Online werd Liefdestips aan mezelf het Vlaamse Euphoria genoemd. Brak heette dan weer het Vlaamse antwoord te zijn op…
Dewulf: Fleabag, ja. (grinnikt)
Is zo’n vergelijking geen vergiftigd geschenk?
Dewulf: Het is vooral zeer Vlaams om meteen buitenlandse vergelijkingen te maken. Gevaarlijk ook, want we maken zo’n reeks met pakweg één procent van het budget van Euphoria. Maar als ze ons vergelijken met hen door onze camerastijl en oog voor detail, ook in kostuums en make-up, neem ik dat compliment graag aan. (droog) Ik ben nogal anaal in mijn production design. Omdat je daar zo veel mee kunt vertellen. Mijn stijl is bovendien behoorlijk ‘extra’: in Brak kon ik dat nog niet helemaal tonen, maar ik neig vooral naar magisch realisme. Aangezien Olivia de wereld zeer zwart-wit ziet – haar moeder is goed, haar vader rotslecht – wilde ik alle scènes met haar vader in roodtinten, en die met haar moeder in groentinten. Decor en kleding zijn helemaal gek geworden van mij, maar ik ben blij dat ze deze kleurenfascist hebben laten doen.
Je wilde ooit ‘de Felix van Groeningen van de kinderfantasiefilms’ worden, las ik.
Dewulf: Echt?
Maar neig jij niet eerder naar een West-Vlaamse Tim Burton of Wes Anderson?
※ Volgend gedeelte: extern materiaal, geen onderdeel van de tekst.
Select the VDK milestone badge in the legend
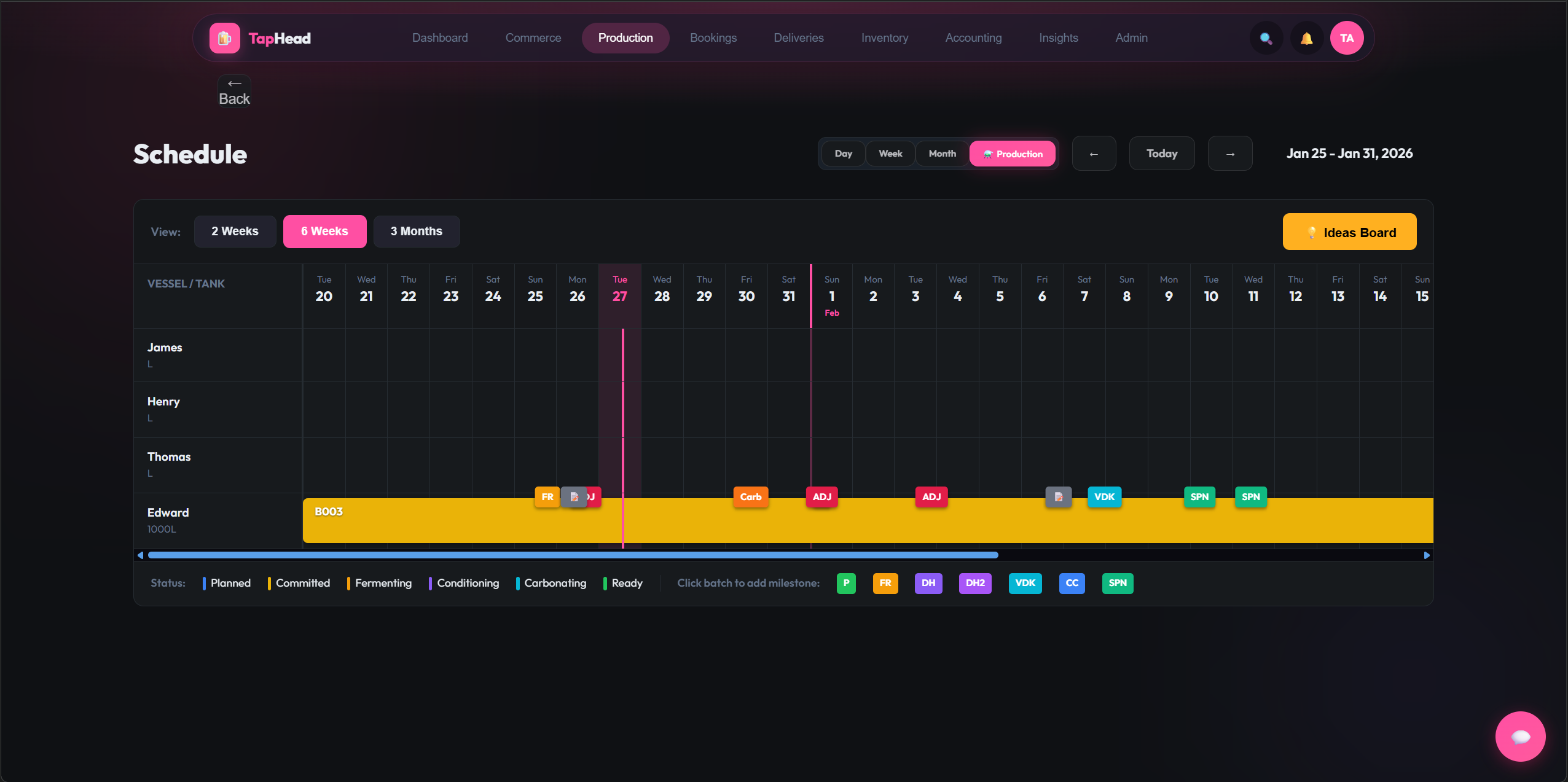pos(1024,583)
Dewulf: Mijn stijl raakt die van hen, maar op het vlak van impact kijk ik vooral naar een vrouw als Shonda Rhimes. Zij snapt als geen ander wat media vermogen. Kijk naar hoe ze in Bridgerton de twee begeerlijkste protagonisten liet spelen door Regé-Jean Page en Simone Ashley, een zwarte man en een Indiase vrouw. Page ging in enkele dagen tijd van 20.000 naar 2 miljoen Instagram-volgers. (denkt na) Ik heb veel respect voor Burton en Anderson, maar het lijkt soms alsof ze uit het oog zijn verloren hoe de maatschappij sinds hun debuut geëvolueerd is. Het gebrek aan mensen van kleur bijvoorbeeld. Of hoe ze altijd eenzelfde type queer personen neerzetten. Terwijl het zeer waardevol kan zijn om dat magisch realisme voor meer diverse verhalen in te zetten. Het zijn niet enkel witte middenklassers die af en toe een vlucht uit de realiteit kunnen gebruiken.
1813
Wie vragen heeft over zelfmoord, kan terecht op het gratis telefoonnummer 1813 of op zelfmoord1813.be
Liefdestips aan mezelf
Vanaf 29.01 op GoPlay.
Charlie Dewulf
Geboren in Menen in 1994, woont in Gent.
Studeert film aan het Ritcs in Brussel.
Debuteert eind 2020 met de webreeks Brak (VTM Go).
Werkt aan de langspelers Marit & de Maximarkt (een live-actionavontuur) en Wantje & de Wheezers (een stop-motionsprookje) en het VR-project Soulsearchers.
Is non-binair. Voornaamwoorden die/hun.